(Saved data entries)
^^^^^^^^

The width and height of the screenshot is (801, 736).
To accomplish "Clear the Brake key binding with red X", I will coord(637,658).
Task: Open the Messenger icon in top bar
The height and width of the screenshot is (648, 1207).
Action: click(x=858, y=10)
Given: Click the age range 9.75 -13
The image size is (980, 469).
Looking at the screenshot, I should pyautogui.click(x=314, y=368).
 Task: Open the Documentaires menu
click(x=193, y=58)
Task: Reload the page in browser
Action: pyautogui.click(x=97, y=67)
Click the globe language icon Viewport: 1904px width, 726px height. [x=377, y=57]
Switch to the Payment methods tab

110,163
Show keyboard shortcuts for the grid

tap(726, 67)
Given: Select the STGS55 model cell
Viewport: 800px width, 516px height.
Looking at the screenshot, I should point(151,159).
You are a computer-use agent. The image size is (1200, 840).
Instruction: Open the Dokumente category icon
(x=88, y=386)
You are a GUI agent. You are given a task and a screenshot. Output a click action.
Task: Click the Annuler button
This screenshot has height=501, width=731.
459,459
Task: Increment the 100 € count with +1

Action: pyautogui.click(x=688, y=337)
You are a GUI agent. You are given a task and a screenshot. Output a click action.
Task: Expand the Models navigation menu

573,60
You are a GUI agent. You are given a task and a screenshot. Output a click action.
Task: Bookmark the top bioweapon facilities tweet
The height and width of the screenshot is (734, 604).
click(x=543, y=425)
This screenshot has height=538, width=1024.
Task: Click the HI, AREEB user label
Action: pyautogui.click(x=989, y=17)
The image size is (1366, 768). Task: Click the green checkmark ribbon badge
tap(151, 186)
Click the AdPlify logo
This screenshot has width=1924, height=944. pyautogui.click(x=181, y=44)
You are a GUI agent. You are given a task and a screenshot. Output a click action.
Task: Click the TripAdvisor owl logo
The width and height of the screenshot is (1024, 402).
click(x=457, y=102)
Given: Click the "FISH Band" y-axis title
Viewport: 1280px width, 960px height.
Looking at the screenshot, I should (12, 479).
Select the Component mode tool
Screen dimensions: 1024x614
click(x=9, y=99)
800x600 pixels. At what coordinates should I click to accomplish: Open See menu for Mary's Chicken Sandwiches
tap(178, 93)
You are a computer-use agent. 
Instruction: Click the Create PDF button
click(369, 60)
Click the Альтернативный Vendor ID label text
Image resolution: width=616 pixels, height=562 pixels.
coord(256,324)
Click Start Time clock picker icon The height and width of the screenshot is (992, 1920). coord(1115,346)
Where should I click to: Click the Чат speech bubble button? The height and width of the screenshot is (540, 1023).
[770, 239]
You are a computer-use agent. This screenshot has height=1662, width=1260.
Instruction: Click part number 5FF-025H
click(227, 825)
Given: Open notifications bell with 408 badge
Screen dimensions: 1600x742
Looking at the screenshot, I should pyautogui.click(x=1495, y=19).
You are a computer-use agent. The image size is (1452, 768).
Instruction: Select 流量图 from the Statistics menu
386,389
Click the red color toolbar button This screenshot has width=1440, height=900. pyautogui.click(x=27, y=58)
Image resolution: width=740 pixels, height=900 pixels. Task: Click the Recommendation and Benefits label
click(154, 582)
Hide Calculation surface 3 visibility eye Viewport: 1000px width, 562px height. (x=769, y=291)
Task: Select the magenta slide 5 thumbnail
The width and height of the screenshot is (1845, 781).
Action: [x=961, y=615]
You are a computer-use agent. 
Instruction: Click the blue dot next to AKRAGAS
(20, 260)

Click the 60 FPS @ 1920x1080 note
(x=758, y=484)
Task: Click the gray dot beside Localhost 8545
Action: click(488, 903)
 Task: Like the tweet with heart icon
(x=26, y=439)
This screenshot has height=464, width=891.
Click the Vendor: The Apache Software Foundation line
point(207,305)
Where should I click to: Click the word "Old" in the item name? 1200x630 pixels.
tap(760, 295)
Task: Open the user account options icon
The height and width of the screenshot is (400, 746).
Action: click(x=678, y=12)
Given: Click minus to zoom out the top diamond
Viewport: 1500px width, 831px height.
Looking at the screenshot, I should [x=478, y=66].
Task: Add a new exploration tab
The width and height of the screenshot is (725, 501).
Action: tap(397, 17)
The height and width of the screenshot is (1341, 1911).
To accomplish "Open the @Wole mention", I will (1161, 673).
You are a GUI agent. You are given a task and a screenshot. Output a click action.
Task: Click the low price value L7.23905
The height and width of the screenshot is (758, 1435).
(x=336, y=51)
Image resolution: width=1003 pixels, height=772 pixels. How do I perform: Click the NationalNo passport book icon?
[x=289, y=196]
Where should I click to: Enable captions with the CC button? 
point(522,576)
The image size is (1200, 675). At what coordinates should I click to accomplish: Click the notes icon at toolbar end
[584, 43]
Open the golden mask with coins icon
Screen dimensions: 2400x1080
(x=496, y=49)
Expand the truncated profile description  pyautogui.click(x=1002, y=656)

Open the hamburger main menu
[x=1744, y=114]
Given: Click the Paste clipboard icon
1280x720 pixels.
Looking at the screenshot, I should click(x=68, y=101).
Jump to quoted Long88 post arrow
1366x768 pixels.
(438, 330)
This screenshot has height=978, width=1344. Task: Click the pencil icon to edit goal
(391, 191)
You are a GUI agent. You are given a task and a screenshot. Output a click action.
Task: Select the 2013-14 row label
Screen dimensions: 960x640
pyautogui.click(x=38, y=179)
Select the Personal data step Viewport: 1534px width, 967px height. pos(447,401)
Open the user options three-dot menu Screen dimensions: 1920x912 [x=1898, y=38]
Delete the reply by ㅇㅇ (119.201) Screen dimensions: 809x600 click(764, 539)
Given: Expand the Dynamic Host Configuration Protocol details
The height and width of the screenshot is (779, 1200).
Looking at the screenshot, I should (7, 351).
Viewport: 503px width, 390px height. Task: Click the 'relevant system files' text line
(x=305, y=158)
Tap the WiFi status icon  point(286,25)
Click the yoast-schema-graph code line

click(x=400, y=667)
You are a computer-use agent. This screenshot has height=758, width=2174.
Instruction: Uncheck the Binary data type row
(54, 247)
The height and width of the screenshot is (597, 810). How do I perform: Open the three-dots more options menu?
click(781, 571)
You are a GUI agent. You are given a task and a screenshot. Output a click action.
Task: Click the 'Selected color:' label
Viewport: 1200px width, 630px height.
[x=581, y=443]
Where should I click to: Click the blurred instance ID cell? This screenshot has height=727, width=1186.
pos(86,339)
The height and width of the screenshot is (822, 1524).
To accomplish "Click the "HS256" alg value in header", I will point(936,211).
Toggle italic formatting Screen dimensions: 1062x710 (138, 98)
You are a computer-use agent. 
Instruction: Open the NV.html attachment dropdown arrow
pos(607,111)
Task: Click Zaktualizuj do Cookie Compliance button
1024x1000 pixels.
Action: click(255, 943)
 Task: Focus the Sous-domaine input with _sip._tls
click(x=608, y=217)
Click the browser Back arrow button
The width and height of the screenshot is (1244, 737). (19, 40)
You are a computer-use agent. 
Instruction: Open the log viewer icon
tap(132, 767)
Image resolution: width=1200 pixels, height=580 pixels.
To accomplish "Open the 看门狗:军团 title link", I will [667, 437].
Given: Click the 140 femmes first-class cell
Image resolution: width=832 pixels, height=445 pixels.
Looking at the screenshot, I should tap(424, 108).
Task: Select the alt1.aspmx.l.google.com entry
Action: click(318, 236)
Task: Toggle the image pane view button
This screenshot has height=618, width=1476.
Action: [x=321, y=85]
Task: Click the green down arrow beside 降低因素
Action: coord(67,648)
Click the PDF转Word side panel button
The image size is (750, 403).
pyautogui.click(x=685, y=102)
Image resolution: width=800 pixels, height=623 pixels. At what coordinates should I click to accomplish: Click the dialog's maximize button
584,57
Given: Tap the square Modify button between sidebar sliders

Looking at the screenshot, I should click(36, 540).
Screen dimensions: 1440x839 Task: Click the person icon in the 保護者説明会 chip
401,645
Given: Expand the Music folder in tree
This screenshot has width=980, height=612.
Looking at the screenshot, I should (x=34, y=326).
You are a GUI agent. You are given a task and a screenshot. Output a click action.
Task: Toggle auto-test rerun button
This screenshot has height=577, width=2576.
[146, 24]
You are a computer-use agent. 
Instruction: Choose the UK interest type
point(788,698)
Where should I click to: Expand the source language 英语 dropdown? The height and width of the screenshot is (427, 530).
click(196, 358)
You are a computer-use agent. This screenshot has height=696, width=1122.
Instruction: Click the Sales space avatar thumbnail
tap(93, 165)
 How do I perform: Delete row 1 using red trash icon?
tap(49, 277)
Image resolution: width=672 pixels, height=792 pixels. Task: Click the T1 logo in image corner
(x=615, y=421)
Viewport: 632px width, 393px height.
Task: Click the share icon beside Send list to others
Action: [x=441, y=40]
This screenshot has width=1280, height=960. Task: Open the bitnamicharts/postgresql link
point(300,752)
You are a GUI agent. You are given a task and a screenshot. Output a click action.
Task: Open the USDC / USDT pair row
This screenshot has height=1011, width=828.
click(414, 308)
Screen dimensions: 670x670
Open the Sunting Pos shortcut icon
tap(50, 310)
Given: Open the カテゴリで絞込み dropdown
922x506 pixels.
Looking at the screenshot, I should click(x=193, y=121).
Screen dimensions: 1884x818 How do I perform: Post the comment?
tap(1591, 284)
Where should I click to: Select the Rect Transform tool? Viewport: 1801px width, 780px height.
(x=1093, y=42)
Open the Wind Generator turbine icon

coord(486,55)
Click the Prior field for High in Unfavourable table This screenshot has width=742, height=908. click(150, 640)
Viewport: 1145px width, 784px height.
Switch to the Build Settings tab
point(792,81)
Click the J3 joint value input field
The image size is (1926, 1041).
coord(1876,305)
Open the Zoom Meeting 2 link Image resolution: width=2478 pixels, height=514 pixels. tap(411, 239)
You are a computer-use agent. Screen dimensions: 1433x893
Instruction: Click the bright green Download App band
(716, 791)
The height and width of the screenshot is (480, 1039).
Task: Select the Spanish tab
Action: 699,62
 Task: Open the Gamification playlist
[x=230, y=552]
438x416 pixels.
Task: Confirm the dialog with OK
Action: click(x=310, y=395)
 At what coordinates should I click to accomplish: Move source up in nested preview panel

^^^^^^^^

## WORK INSTRUCTIONS
Every line above from the line with "Instruction: Open the Dokumente category icon" to the line with "Task: Click the TripAdvisor owl logo", both included, must be reproduced exactly, and no other line may appear.

## WRITTEN RESPONSE
Instruction: Open the Dokumente category icon
(x=88, y=386)
You are a GUI agent. You are given a task and a screenshot. Output a click action.
Task: Click the Annuler button
This screenshot has height=501, width=731.
459,459
Task: Increment the 100 € count with +1

Action: pyautogui.click(x=688, y=337)
You are a GUI agent. You are given a task and a screenshot. Output a click action.
Task: Expand the Models navigation menu

573,60
You are a GUI agent. You are given a task and a screenshot. Output a click action.
Task: Bookmark the top bioweapon facilities tweet
The height and width of the screenshot is (734, 604).
click(x=543, y=425)
This screenshot has height=538, width=1024.
Task: Click the HI, AREEB user label
Action: pyautogui.click(x=989, y=17)
The image size is (1366, 768). Task: Click the green checkmark ribbon badge
tap(151, 186)
Click the AdPlify logo
This screenshot has width=1924, height=944. pyautogui.click(x=181, y=44)
You are a GUI agent. You are given a task and a screenshot. Output a click action.
Task: Click the TripAdvisor owl logo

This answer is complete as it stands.